Confidence Is Earned, Not Assigned

Why

A knowledge bank where every node has confidence 0.7 cannot distinguish between a battle-tested insight validated over 14 decisions and a claim read once in a dubious PDF. After 1,000 nodes the gravity score — your primary ranking signal — becomes meaningless if its confidence inputs are arbitrary.

What

Confidence calculated at ingestion from three signals: source type (your own transcript scores highest, third-party validated research scores mid, unverified web content scores lowest), claim strength (hypothesis vs observation vs validated finding, parsed from language), corroboration (does this principle already exist in the knowledge bank — if so, raise existing node confidence rather than creating a duplicate).

Queries Are Ephemeral — Natural Language Never Persists

Why

Even if your knowledge bank stores only vectors, natural language queries reveal what you are researching, what decisions you are evaluating, who appears in your research by frequency analysis, and what hypotheses you are testing. This is traffic analysis — you do not need to read the message to reconstruct the pattern. The founding security principle is that the system learns from what you know, not from how you asked about it.

What

Natural language queries are embedded immediately in RAM and the plaintext is discarded. The LLM never receives your query text — it receives only the top-K nodes retrieved by your query vector, plus a reconstructed context prompt. Query vectors are salted before any storage. Logs contain only: salted vector, retrieved node IDs, context hash, response hash. Nothing in any log reconstructs your query or reasoning.

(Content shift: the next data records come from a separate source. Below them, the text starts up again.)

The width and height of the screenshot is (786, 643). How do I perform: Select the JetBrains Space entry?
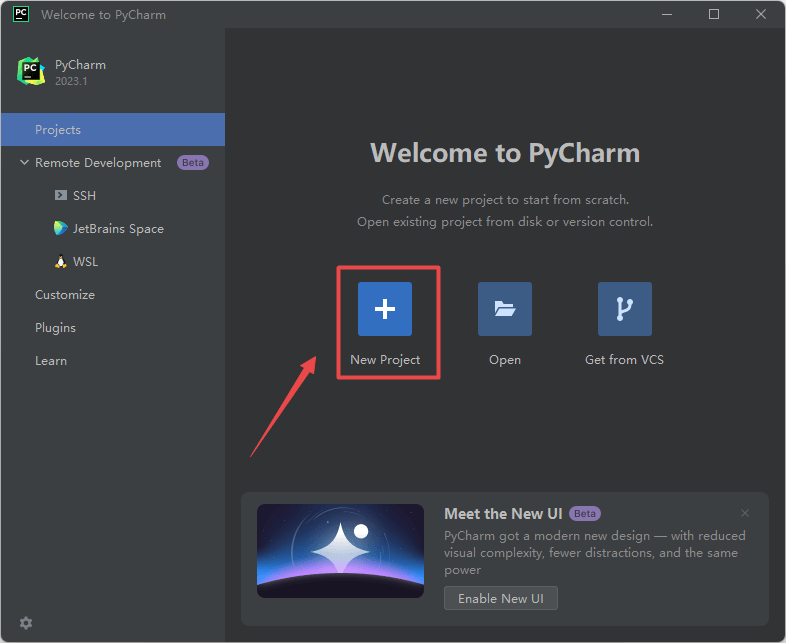tap(118, 229)
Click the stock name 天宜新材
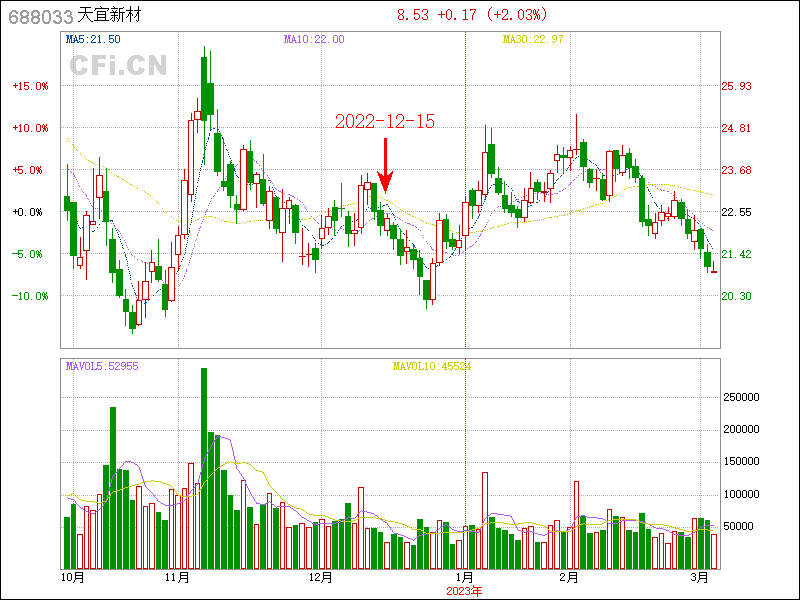 click(x=109, y=15)
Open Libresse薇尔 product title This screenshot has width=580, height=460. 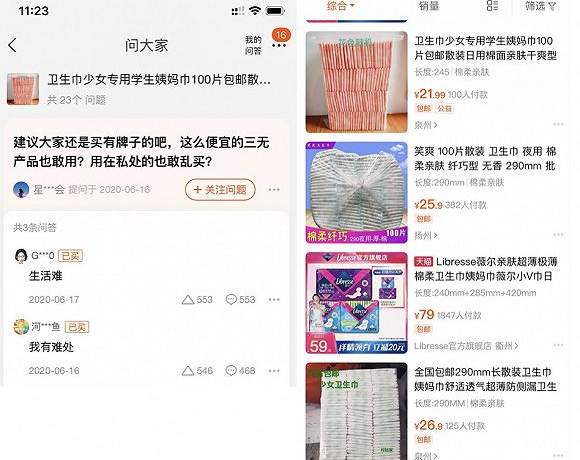(486, 269)
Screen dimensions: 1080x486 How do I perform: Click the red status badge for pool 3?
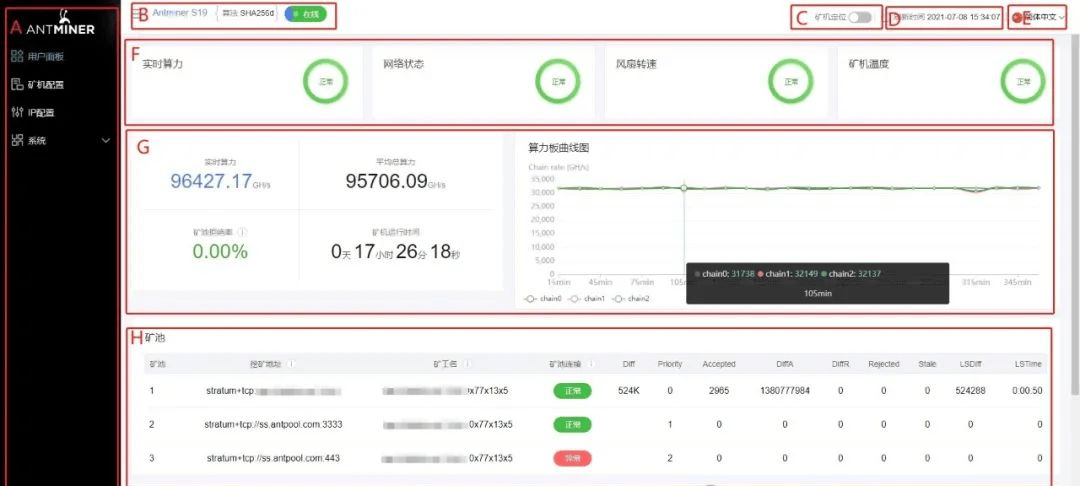[572, 458]
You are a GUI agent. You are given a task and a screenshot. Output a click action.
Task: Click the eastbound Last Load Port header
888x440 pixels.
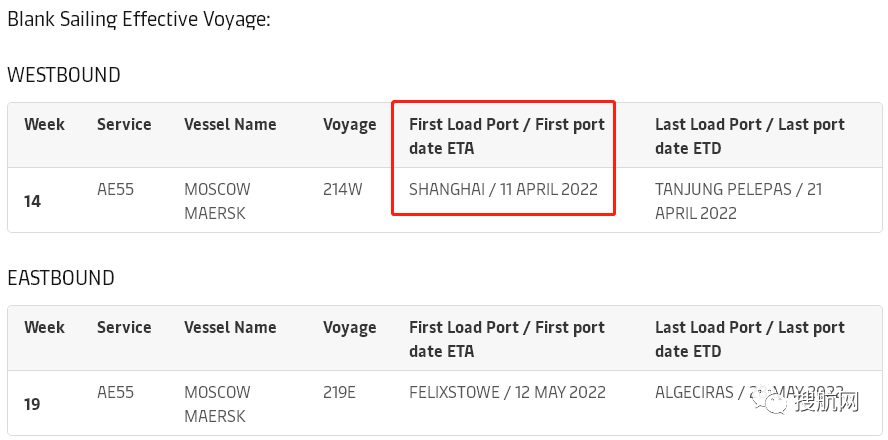tap(749, 339)
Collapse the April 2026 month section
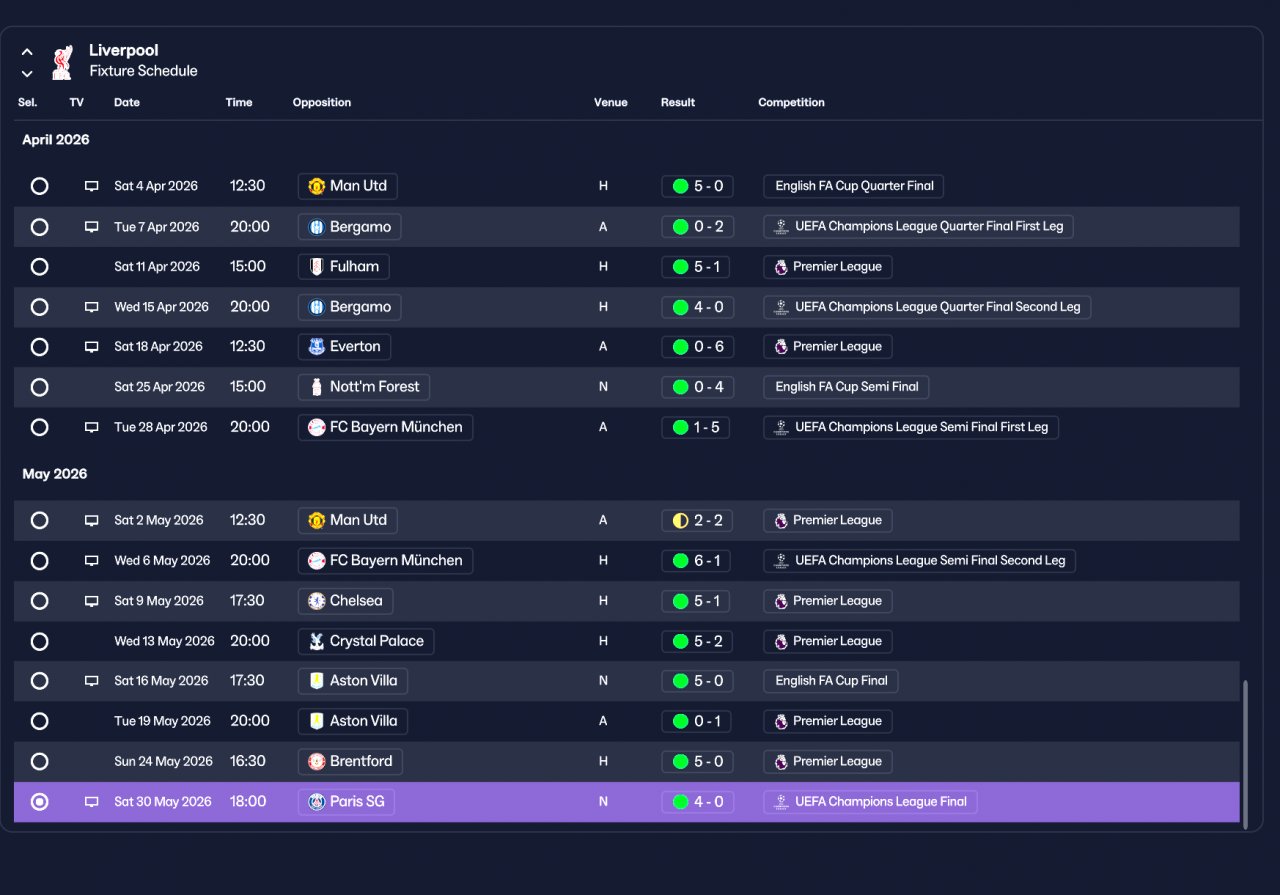This screenshot has height=895, width=1280. [56, 140]
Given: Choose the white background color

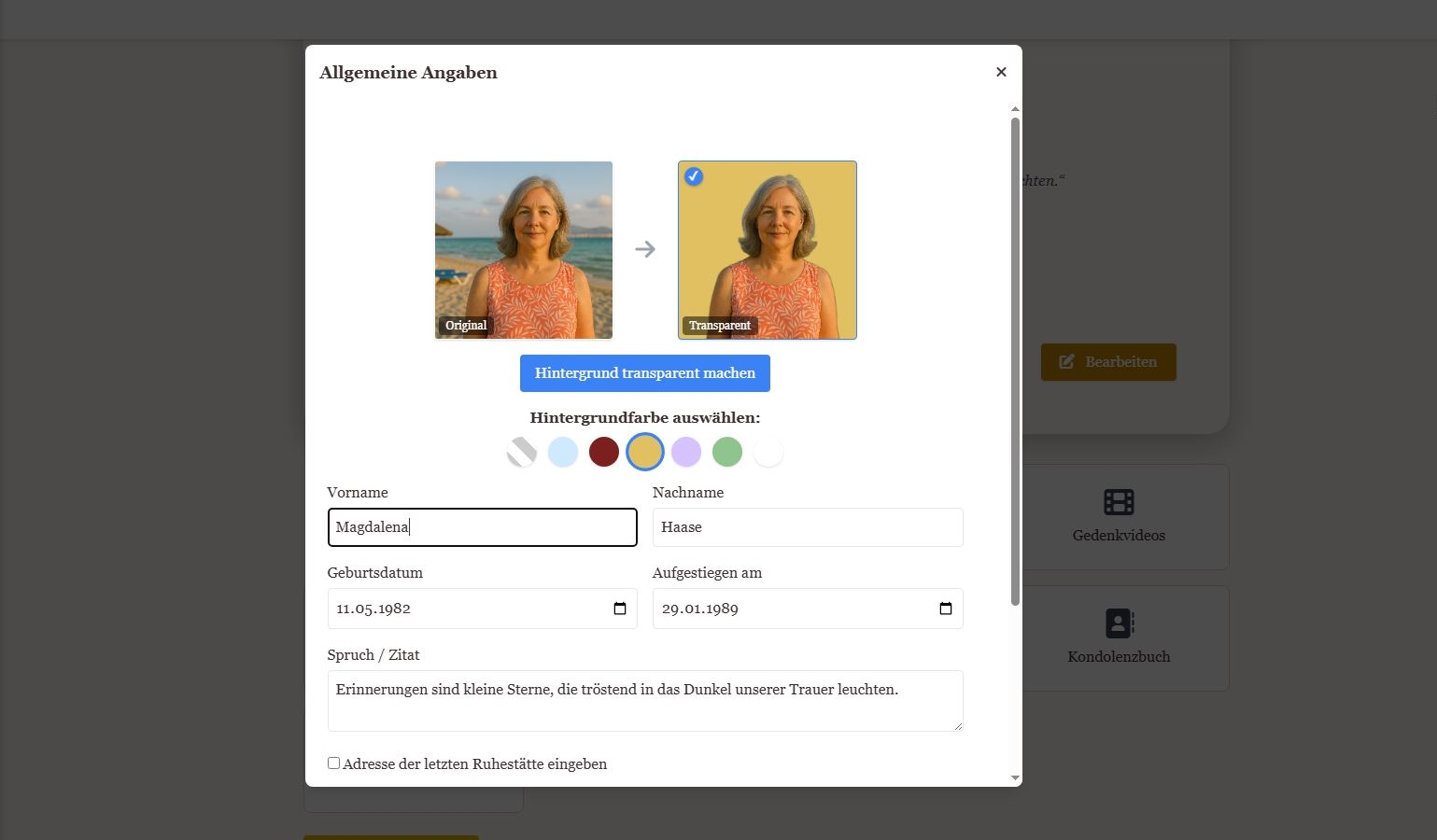Looking at the screenshot, I should tap(768, 452).
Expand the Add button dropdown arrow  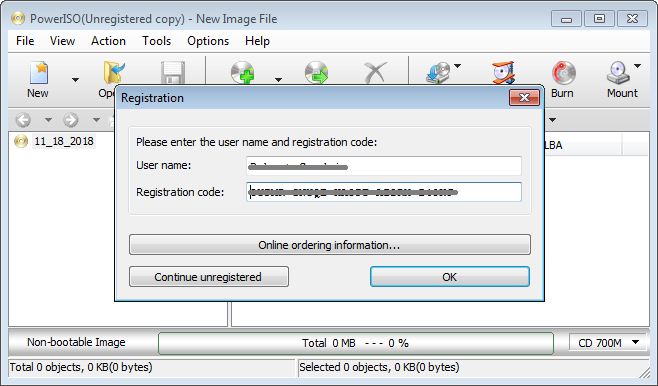278,80
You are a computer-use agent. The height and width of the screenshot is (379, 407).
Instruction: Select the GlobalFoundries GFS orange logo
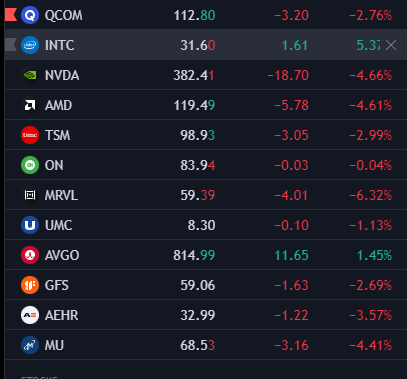[30, 285]
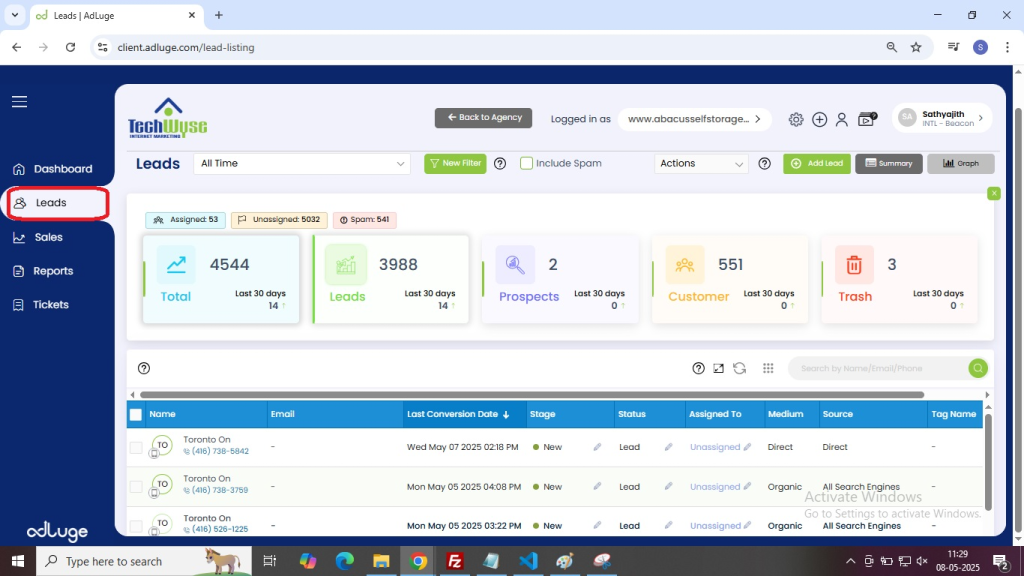Toggle the select-all checkbox in table header

pyautogui.click(x=136, y=414)
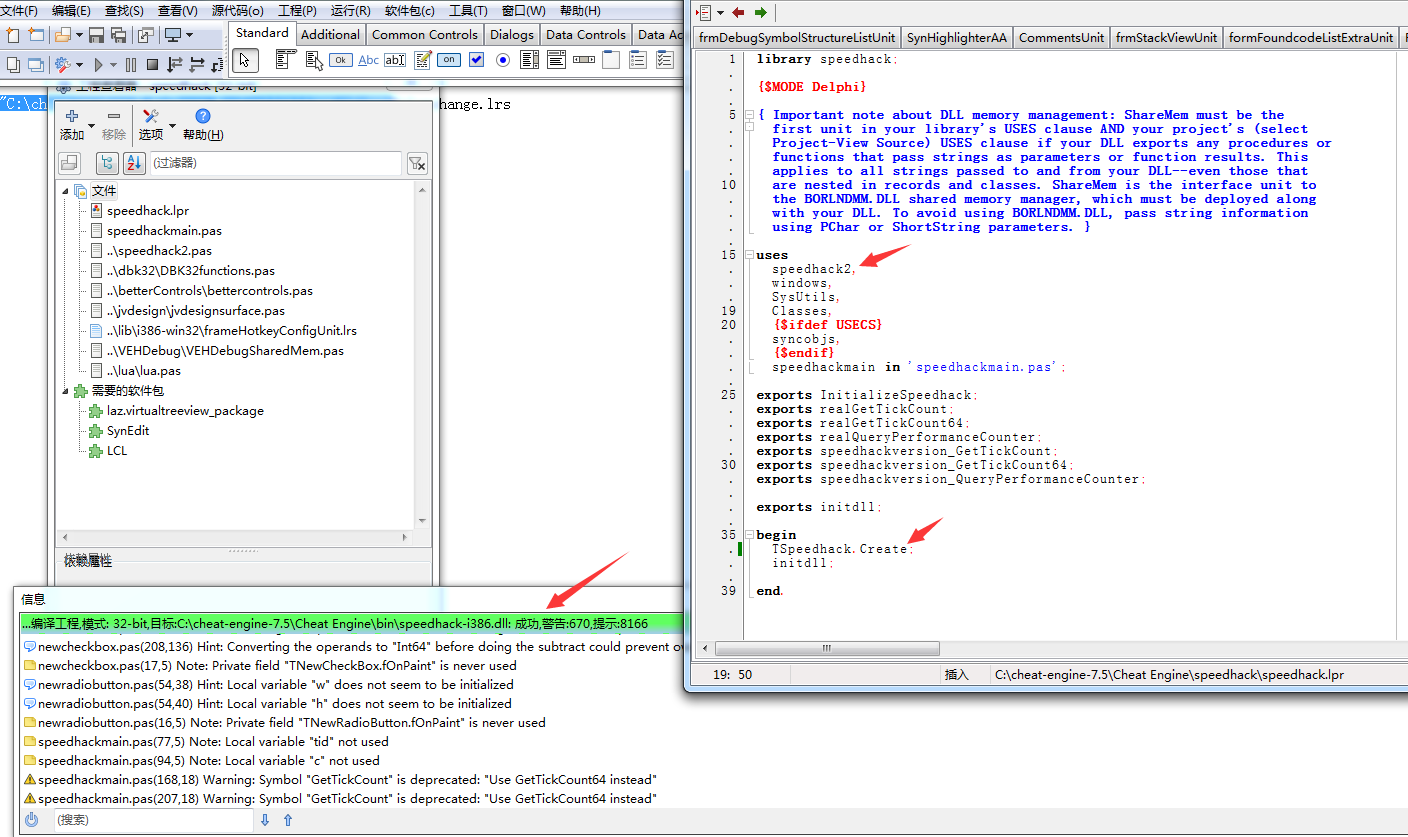Select the TButton 'Ok' component icon

(x=341, y=60)
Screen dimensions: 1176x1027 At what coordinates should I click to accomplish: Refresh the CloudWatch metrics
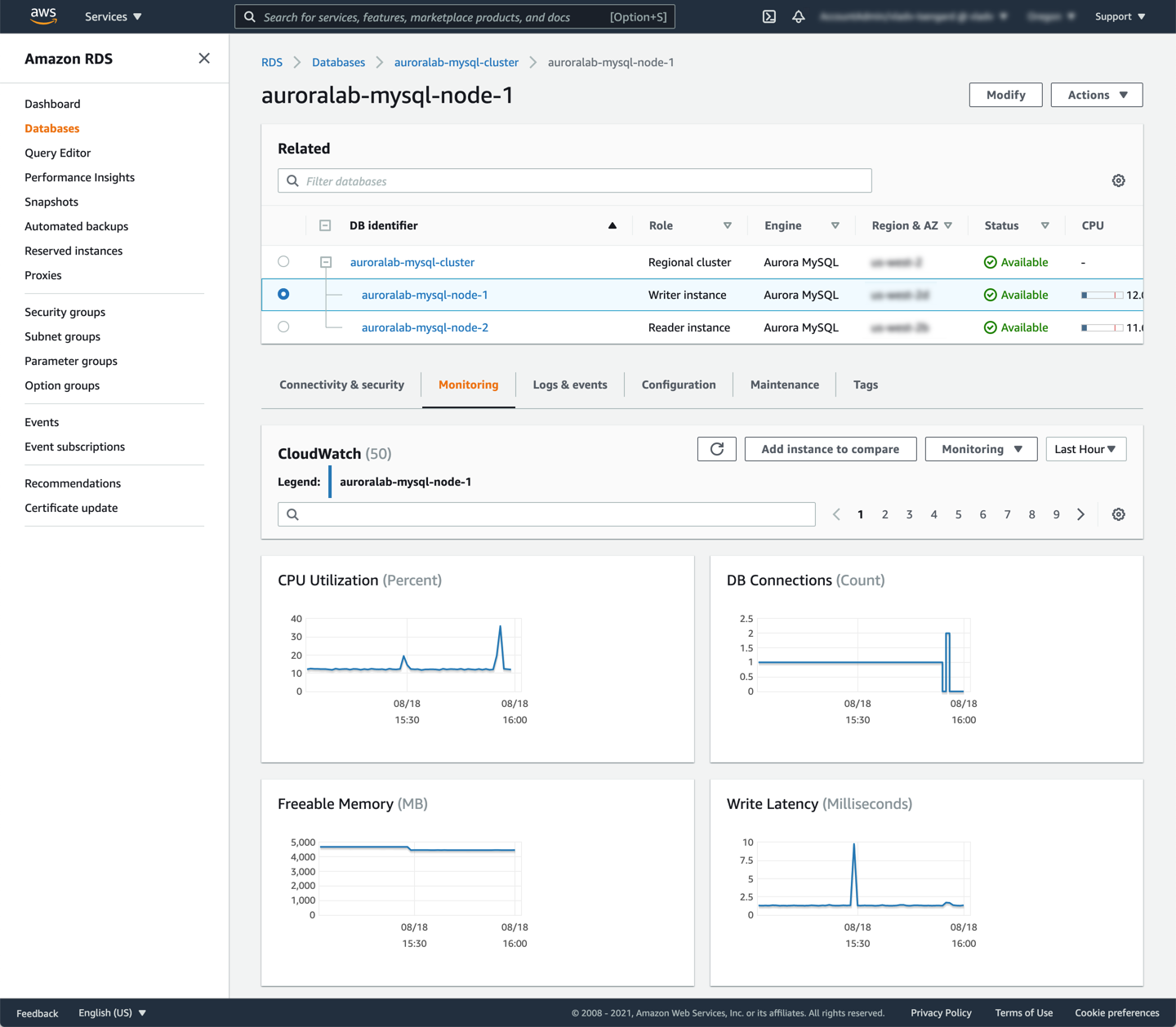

Build for 0,000 Nodes From Day Zero

Why

Every structural decision — schema fields, index layers, edge weights, retrieval activation, pipeline parallelism — should be made as if the knowledge bank is already at full scale. The cost of building for scale from Day 1 is approximately zero. The cost of retrofitting a system that was not designed for it at 50,000 nodes is existential. This is the lesson from every frontier lab that had to rebuild their retrieval architecture at scale.

What

Two-level index instantiated from Day 1: frameworks/ layer (50-100 cluster summaries, maintained live) and nodes/ layer (atomic principles, growing unbounded). Async pipeline architecture from first ingestion. Non-linear gravity weighting in retrieval. Dynamic edge weights with co-activation history. All four are architectural decisions that cost nothing now and are catastrophically expensive to retrofit.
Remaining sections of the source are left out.